* SELECTED PASSAGE
_____

You are viewing a plain text version of this content. The canonical link for it is here.
Posted to user@spark.apache.org by Mukesh Jha <me...@gmail.com> on 2016/09/13 23:46:01 UTC

Spark kafka integration issues

Hello fellow sparkers,

I'm using spark to consume messages from kafka in a non streaming fashion.
I'm suing the using spark-streaming-kafka-0-8_2.10 & sparkv2.0to do the
same.

I have a few queries for the same, please get back if you guys have clues
on the same.

1) Is there anyway to get the have the topic and partition & offset
information for each item from the KafkaRDD. I'm using the
*KafkaUtils.createRDD[String,
String, StringDecoder, StringDecoder]* to create my kafka RDD.
2) How to pass my custom Decoder instead of using the String or Byte
decoder are there any examples for the same?
3) is there a newer version to consumer from kafka-0.10 & kafka-0.9 clusters

-- 
Thanks & Regards,

*Mukesh Jha <me...@gmail.com>*

Re: Spark kafka integration issues

Posted by Cody Koeninger <co...@koeninger.org>.
Yeah, an updated version of that blog post is available at

https://github.com/koeninger/kafka-exactly-once

On Wed, Sep 14, 2016 at 11:35 AM, Mukesh Jha <me...@gmail.com> wrote:
> Thanks for the reply Cody.
>
> I found the below article on the same, very helpful. Thanks for the details,
> much appreciated.

_____

* DATASET SECTION
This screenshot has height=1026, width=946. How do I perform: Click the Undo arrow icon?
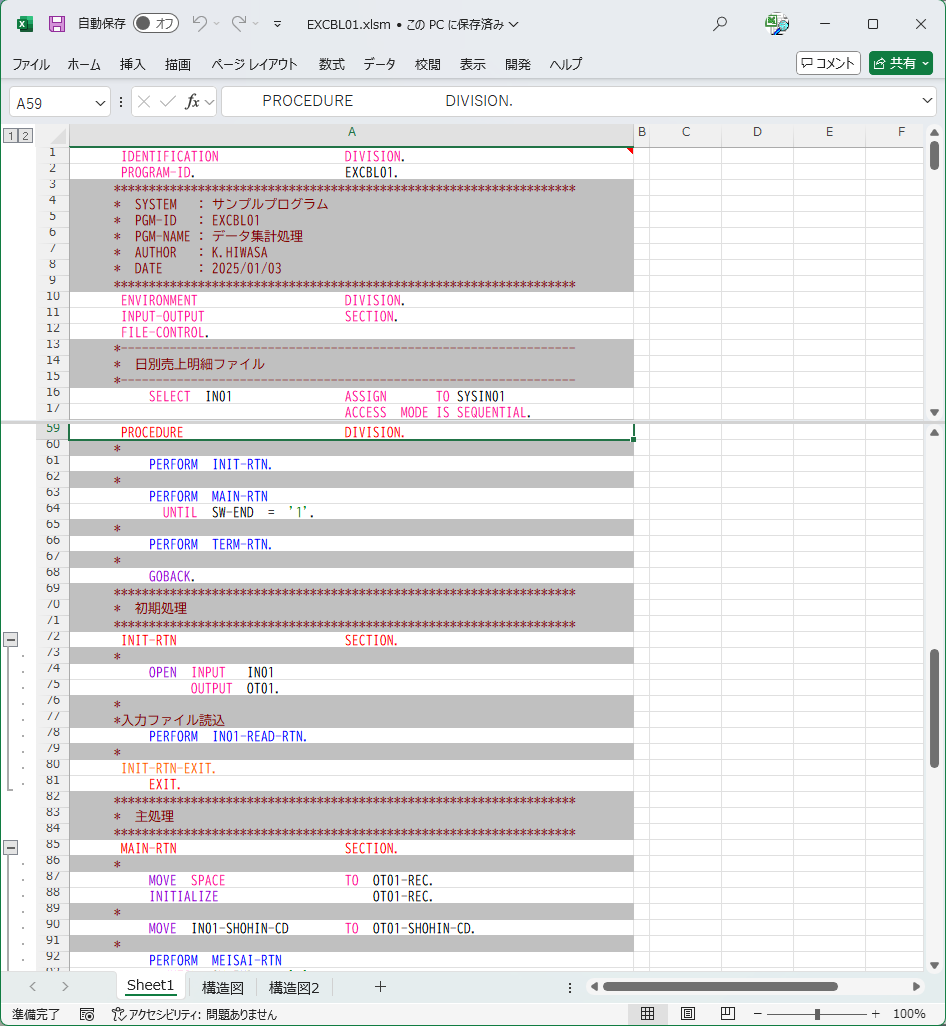click(x=200, y=23)
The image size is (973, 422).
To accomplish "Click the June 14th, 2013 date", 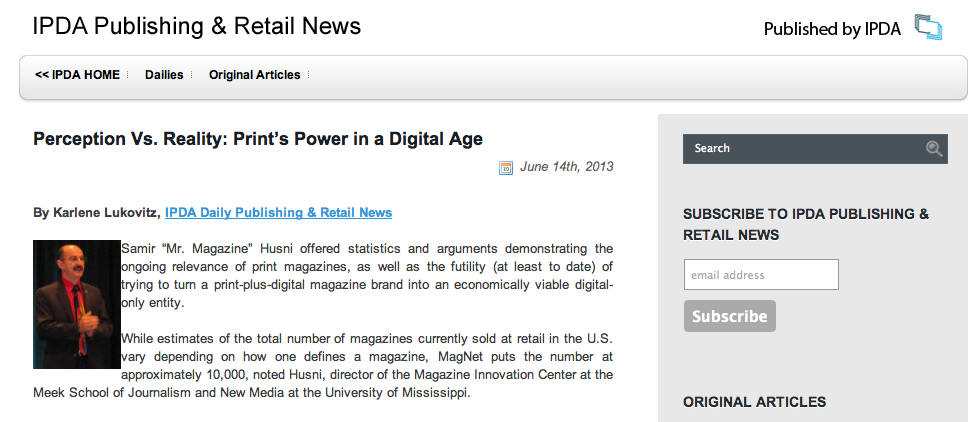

_____

* EXERCISE 1
Translate this sentence from the forum thread into Spanish: "I'm using spark to consume messages from kafka in a non streaming fashion."
* EXERCISE 2
Please rewrite the forum thread from "Posted to user@spark.apache.org" up to and including "on the same.", swapping "messages" for "records".
Work from the forum thread alone, not the data.

* EXERCISE RESULT 1
Estoy usando spark para consumir mensajes de kafka de una forma que no es streaming.

* EXERCISE RESULT 2
Posted to user@spark.apache.org by Mukesh Jha <me...@gmail.com> on 2016/09/13 23:46:01 UTC

Spark kafka integration issues

Hello fellow sparkers,

I'm using spark to consume records from kafka in a non streaming fashion.
I'm suing the using spark-streaming-kafka-0-8_2.10 & sparkv2.0to do the
same.

I have a few queries for the same, please get back if you guys have clues
on the same.